### SOURCE TEXT

I bought 3 of your shirts oldschool, moving violation logo , and glasshouse shirt all 4x great shirts my only complaint on these shirts is the collar that seams to not stay tight on the collar just wondering if you guys ever had any feed back and if so any futur improvements


----------



## Movin' Violation

brn2ridelo said:


> I bought 3 of your shirts oldschool, moving violation logo , and glasshouse shirt all 4x great shirts my only complaint on these shirts is the collar that seams to not stay tight on the collar just wondering if you guys ever had any feed back and if so any futur improvements


No complaints brn2ridelo. PM sent.


----------



## brn2ridelo

Movin' Violation said:


> No complaints brn2ridelo. PM sent.


Pm returned
Its just a personal preference I like my collar to be tight and not be wearing it all day and have the collar all open lookin like a v-neck by the end of the day


----------



## DJLATIN

Any update on when the new t-shirts will be released?


----------



## Movin' Violation

DJLATIN said:


> Any update on when the new t-shirts will be released?


Tovar Brothers design just completed. We will be releasing it as soon as possible.


----------



## Movin' Violation

Don't miss out on your chance to win your favorite Movin' Violation t-shirt this Sunday at Traffic Car Club's 7th Annual Car Show at Citizens Business Bank Arena in Ontario, California. 
Hope to see you there!


----------



## Movin' Violation

This Sunday, Movin' Violation will be in the city of Bakersfield at the Carnales Unidos Super Benefit car show. 
Stop by our booth and check out the Gypsy Rose from Thee Imperials car club and Twilight Zone from Lifestyle car club showing together for the first time! 
Hope to see you there.


----------



## djmikethecholodj

Do these tshirts come in petite sizes...


----------



## Movin' Violation

djmikethecholodj said:


> Do these tshirts come in petite sizes...

######
### AVAILABLE DATA

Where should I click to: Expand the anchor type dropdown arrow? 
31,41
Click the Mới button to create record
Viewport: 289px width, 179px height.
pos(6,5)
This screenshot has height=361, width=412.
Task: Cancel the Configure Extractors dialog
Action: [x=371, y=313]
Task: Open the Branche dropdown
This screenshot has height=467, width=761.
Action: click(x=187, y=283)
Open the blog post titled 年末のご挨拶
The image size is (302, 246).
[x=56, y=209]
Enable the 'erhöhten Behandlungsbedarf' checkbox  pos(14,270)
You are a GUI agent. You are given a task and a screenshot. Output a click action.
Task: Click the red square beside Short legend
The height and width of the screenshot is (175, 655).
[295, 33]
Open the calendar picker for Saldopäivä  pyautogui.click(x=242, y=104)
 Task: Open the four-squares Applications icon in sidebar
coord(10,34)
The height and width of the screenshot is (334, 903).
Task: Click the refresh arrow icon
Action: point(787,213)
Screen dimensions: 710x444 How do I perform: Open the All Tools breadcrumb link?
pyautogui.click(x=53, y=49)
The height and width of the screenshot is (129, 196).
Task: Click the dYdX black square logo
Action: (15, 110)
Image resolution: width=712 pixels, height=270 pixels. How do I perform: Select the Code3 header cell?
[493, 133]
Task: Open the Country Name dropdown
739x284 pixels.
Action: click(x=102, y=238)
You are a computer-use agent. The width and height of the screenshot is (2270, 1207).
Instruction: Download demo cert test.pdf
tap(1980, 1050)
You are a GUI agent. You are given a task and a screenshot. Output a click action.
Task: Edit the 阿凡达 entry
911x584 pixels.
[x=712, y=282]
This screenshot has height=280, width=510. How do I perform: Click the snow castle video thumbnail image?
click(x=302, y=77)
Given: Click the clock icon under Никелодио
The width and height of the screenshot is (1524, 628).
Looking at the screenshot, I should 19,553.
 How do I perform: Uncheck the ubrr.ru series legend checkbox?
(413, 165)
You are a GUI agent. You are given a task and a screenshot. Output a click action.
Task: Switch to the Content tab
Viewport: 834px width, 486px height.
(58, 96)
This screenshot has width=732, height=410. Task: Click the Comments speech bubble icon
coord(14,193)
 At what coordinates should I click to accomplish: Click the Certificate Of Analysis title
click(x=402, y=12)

######

GIVEN INSTRUCTION 1 - In the forum thread, where is Traffic Car Club's 7th Annual Car Show being held?
GIVEN INSTRUCTION 2 - Rewrite the lines of the listing starting at the one containing "At what coordinates" and ending at the end of the listing, replacing "Certificate Of Analysis" with "Shipping Label" and leaving everything else unchanged.

WRITTEN SOLUTION 1 - At Citizens Business Bank Arena in Ontario, California.

WRITTEN SOLUTION 2 -
 At what coordinates should I click to accomplish: Click the Shipping Label title
click(x=402, y=12)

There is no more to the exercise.